Investor's Corner
Tesla’s 3rd-largest shareholder discusses legacy auto’s ‘Kodak moment’
Amidst Tesla’s continuous rise, its disruption of the car industry is becoming more prevalent. This point was reiterated recently by a major Tesla shareholder, who noted that legacy automakers, with their decades of experience, might be facing their very own “Kodak moment.”
In a recent statement to Morningstar UK, Baillie Gifford manager Iain McCombie remarked that Tesla’s immense growth and potential remains remarkable. McCombie noted that despite short-term noise about Model 3 production, volume is beginning to come through, as evidenced by the company’s pleasantly surprising third-quarter results. The Baillie Gifford executive added that Tesla had already surpassed Daimler’s car sales in the US — a feat that seemed impossible just a few years ago.
“Now, Daimler’s been in the market for 100-plus years and here’s this upstart and they’re outselling them in the US. If you’d said that a few years ago, you’d probably have been locked up, but that’s happening,” he said.
While McCombie admitted that Baillie Gifford might be wrong about its optimistic outlook on Tesla, the finance veteran stated that at this point, it is legacy automakers that are currently feeling the pressure.

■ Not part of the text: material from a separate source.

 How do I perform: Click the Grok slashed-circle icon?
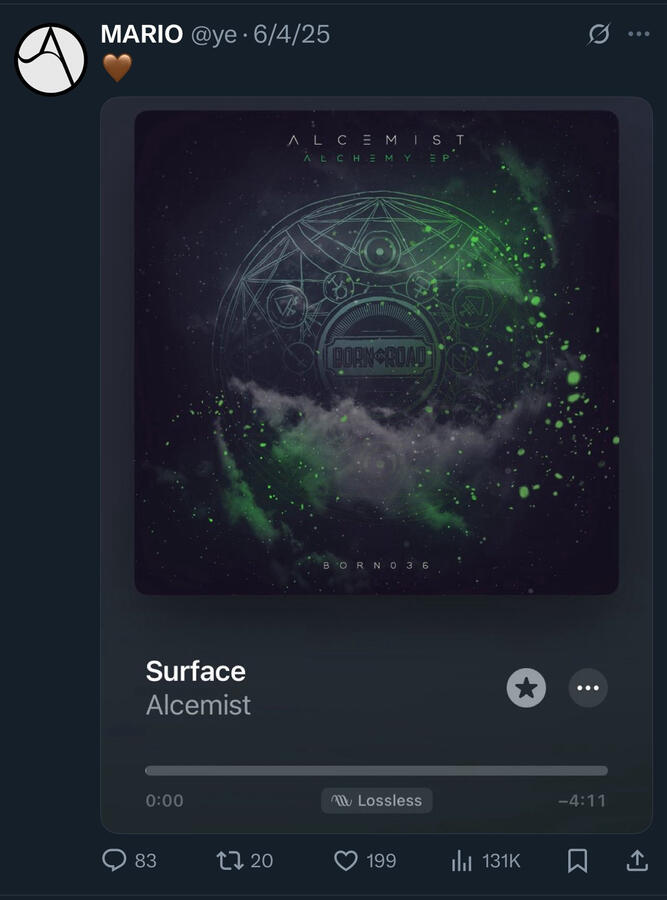599,34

With the success of Tesla and the apparent strong demand for electric vehicles, veteran carmakers are at risk of losing a core part of their business — the internal combustion engine. McCombie noted that this is reminiscent of what Kodak faced during the advent of the digital camera.

“They spent hundreds of years building up their know-how in industrial combustion engines, and they do a great job with that, but what happens if all of us are suddenly saying ‘oh, I want an electric car’? Suddenly, that know-how is useless. What happened with Kodak is they actually discovered the digital camera, but they buried it because it was too frightening for them. They thought it would kill their film business. But the fact that they didn’t innovate killed Kodak,” he said.
Faced with their very own “Kodak moment,” the Baillie Gifford manager stated that veteran carmakers, at least for now, remain centered on their legacy products. Amidst a market that is changing its preference, though, traditional auto is running the risk of being pushed out during the transition.
“Maybe they are launching electric vehicles, but the bulk of their sales are still coming from legacy products. They’ve built wonderful businesses for themselves, but what happens when the business is changing? That’s why your Tesla is exciting, because they don’t have those legacy issues,” McCombie said.
Baillie Gifford is among Tesla’s largest shareholders, third only to Elon Musk and T. Rowe Price. As of September, Baillie Gifford held a 7.8% stake at the electric car maker.
The absence of compelling electric vehicles from Tesla’s competitors was a key driver for some skeptics when they changed their stance on the company. Ahead of Tesla’s third-quarter earnings call, for one, Andrew Left of Citron Research, one of the electric car maker’s most vocal critics, turned bullish on the company, citing the dominance of the Model 3 in the US passenger car market. Left also noted that there is no “Tesla Killer” coming from rival automakers.
- The Jaguar I-PACE.
- The new Mercedes-Benz EQC – the first Mercedes-Benz under the product and technology brand EQ. With its seamless, clear design, the EQC is a pioneer for an avant-garde electric look with trailblazing design details and colour highlights typical of the brand both inside and out. [Credit: Mercedes-Benz]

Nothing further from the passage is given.